» **Try it**
Extract each line from the entries below that has the string "Illustration" in it.

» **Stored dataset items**
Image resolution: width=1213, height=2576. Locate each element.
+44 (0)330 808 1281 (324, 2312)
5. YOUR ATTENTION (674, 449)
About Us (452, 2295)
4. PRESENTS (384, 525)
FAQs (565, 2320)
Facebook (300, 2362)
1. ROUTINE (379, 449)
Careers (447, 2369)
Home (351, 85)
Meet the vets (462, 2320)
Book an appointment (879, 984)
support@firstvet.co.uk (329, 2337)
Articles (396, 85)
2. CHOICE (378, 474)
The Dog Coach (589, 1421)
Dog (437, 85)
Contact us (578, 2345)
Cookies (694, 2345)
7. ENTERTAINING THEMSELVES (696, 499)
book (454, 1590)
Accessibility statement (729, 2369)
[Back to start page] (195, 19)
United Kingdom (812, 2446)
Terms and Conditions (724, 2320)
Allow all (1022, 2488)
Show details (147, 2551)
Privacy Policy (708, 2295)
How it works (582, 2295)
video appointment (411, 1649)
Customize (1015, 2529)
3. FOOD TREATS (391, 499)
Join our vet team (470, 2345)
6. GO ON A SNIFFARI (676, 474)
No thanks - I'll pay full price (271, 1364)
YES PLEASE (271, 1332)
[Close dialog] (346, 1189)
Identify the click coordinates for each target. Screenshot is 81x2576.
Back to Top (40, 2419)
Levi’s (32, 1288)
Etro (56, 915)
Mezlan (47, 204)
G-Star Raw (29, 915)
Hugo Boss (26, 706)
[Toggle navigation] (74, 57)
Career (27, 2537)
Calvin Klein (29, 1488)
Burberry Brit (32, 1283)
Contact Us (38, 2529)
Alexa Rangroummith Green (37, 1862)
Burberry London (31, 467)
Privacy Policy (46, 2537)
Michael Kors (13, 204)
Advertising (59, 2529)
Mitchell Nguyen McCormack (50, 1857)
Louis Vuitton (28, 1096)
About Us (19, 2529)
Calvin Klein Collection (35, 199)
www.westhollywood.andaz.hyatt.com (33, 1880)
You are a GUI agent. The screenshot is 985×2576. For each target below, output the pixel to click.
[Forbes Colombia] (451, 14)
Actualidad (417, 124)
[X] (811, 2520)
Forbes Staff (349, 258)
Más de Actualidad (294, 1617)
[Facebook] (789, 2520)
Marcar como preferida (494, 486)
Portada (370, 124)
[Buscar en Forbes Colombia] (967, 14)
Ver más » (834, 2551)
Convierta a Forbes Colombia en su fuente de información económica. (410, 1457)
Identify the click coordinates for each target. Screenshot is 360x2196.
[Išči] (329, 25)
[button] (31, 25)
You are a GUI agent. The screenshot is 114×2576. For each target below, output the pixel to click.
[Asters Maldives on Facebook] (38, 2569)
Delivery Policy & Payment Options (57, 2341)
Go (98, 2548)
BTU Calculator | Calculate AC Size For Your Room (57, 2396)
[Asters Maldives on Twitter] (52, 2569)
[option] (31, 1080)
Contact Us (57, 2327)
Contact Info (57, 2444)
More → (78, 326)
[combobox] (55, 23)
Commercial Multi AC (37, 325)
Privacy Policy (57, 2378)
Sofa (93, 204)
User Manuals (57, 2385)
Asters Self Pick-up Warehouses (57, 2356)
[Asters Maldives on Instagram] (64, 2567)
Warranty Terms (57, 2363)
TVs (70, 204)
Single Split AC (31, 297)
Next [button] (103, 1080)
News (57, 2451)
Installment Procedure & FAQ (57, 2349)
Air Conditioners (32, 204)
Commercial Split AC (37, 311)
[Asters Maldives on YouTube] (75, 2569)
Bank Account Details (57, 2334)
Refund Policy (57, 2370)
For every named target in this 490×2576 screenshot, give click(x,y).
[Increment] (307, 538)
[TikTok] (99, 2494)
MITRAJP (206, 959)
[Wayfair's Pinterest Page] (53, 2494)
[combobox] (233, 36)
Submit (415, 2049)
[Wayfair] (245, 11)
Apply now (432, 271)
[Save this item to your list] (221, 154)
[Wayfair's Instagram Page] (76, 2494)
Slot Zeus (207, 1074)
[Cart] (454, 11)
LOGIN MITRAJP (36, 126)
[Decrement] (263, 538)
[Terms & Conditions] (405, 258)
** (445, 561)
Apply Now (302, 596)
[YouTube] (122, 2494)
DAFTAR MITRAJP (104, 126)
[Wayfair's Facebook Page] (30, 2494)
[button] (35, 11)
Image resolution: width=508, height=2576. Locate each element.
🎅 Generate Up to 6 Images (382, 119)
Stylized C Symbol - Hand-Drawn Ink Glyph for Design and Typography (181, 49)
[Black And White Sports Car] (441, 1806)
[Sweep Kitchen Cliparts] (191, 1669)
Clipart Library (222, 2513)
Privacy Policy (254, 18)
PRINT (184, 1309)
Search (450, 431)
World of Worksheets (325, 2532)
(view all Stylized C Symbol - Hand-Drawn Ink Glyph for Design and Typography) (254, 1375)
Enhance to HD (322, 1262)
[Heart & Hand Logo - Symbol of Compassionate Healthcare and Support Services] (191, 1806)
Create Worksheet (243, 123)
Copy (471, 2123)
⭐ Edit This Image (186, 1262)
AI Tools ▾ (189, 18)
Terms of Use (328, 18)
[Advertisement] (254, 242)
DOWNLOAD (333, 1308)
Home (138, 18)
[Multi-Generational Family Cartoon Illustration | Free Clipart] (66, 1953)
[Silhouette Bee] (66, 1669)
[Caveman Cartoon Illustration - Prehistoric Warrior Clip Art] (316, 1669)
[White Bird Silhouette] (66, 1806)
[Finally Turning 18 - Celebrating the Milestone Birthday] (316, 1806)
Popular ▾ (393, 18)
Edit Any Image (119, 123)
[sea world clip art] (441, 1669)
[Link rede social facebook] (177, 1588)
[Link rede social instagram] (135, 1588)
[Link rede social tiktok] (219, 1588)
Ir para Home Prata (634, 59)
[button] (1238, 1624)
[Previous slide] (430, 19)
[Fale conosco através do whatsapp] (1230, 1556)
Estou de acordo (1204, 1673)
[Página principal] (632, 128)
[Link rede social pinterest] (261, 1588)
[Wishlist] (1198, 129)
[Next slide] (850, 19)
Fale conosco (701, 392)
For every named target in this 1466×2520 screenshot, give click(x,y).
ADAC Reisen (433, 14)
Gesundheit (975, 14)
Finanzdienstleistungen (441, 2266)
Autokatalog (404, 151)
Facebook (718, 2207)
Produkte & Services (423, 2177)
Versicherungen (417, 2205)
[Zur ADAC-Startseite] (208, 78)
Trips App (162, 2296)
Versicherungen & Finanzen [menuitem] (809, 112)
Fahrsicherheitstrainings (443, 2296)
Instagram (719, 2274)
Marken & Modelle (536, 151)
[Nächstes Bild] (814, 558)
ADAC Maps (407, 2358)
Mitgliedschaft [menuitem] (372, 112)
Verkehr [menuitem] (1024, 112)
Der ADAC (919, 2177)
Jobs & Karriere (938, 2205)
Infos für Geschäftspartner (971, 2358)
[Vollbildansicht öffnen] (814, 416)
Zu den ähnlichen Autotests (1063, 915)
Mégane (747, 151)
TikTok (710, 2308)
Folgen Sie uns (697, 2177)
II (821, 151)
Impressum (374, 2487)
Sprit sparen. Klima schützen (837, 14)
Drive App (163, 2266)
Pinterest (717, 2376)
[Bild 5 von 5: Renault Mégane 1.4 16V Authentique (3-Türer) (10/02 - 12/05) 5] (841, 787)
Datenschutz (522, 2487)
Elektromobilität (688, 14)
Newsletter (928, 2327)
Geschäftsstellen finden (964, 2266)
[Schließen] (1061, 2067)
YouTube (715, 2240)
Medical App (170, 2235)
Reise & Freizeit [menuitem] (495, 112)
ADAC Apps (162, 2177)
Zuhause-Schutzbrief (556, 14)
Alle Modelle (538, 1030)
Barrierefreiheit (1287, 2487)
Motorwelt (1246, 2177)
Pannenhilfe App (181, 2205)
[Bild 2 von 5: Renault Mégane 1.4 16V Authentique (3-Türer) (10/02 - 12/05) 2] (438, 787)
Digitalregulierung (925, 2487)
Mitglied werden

» **Solution to this problem**
[Multi-Generational Family Cartoon Illustration | Free Clipart] (66, 1953)
[Caveman Cartoon Illustration - Prehistoric Warrior Clip Art] (316, 1669)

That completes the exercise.